When streams should not be used

What’s wrong?

collection.stream().forEach(...)

The Collection class already has a forEach method, you do not need to create a stream.

What’s wrong?

collection.stream().collect(Collectors.toList())
collection.stream().collect(Collectors.toSet())
collection.stream().toList()
/*more efficient*/
new ArrayList<>(collection)
new HashSet<>(collection)

What’s wrong?

collection.stream().max(Comparator.naturalOrder()).get()
/*Same with less garbage*/
Collections.max(collection)

What did the author want to say?

stream.sorted(comparator).findFirst()
stream.min(comparator)

How to improve?

stream.collect(Collectors.counting())
/*counting(), maxBy(), minBy(), reducing(), mapping(), etc collectors
are intended to be used in cascading groupingBy operations only!*/
stream.count()

What’s wrong?!

collection.stream().count()
/*Without counting the elements one after another!*/
collection.size()

How to improve?

listOfLists.stream().flatMap(List::stream).count()
/*The number of elements in each sublist is known!*/
listOfLists.stream().mapToInt(List::size).sum()

How to improve?

stream.filter(condition).findFirst().isPresent()
/*Why getting the element itself if we just need to check its presence?*/
stream.anyMatch(condition)

How to improve?

stream.filter(condition).anyMatch(x -> true)
stream.map(condition).anyMatch(b -> b)
stream.map(condition).anyMatch(Boolean::booleanValue)
stream.map(condition).anyMatch(Boolean.TRUE::equals)
/*Intricate variations on a trivial theme*/
stream.anyMatch(condition)

How to improve?!

if(stream.filter(condition).count() > 0)
/*This example is even worse than the previous ones,
because it traverses the whole stream!
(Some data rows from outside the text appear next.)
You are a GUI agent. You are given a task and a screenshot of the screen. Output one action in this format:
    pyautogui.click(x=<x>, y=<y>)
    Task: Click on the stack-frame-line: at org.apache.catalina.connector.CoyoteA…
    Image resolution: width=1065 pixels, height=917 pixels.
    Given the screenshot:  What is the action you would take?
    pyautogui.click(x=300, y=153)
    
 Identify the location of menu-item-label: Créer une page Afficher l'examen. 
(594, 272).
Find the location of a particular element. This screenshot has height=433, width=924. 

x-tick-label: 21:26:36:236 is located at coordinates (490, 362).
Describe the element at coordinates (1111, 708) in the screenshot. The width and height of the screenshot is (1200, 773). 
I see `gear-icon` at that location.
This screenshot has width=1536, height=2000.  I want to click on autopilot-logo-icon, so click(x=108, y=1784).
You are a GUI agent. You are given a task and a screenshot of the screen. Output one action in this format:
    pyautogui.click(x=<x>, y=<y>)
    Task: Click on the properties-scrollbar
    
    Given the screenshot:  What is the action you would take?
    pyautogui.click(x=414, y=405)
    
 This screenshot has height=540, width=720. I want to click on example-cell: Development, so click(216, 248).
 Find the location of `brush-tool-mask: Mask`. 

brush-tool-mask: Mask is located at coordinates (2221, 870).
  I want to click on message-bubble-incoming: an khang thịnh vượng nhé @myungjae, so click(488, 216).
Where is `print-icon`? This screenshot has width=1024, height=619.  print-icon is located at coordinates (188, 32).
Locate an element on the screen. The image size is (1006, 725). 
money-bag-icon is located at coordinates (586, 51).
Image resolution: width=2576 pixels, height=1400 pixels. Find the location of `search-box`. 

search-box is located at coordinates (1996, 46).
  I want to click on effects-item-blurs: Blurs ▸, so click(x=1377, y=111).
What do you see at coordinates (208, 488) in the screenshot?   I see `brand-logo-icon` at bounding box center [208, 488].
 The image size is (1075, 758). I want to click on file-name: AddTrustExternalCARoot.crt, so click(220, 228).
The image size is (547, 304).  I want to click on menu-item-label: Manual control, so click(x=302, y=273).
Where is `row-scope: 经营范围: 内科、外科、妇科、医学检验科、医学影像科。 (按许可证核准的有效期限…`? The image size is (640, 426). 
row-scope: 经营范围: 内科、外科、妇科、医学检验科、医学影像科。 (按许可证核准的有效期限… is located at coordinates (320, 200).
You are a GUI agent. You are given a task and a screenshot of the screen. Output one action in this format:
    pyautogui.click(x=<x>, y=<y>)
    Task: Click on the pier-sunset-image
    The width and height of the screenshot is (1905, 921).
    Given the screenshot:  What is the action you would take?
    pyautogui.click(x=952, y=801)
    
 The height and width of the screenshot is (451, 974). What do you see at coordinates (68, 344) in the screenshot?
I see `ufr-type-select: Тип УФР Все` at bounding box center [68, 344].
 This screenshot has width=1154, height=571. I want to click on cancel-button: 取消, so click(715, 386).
And the solution is the same:*/
if(stream.anyMatch(condition))

How to improve?!

if(stream.count() > 2)
/*We don't care how many there are if there are more than two*/
stream.limit(3).count()

Conclusions

  • The "declarative" approach, "describing what, not as" does not devalue the understanding of how the calculation occurs.

  • Streams should be used wisely, and there are many cases where they should not be used.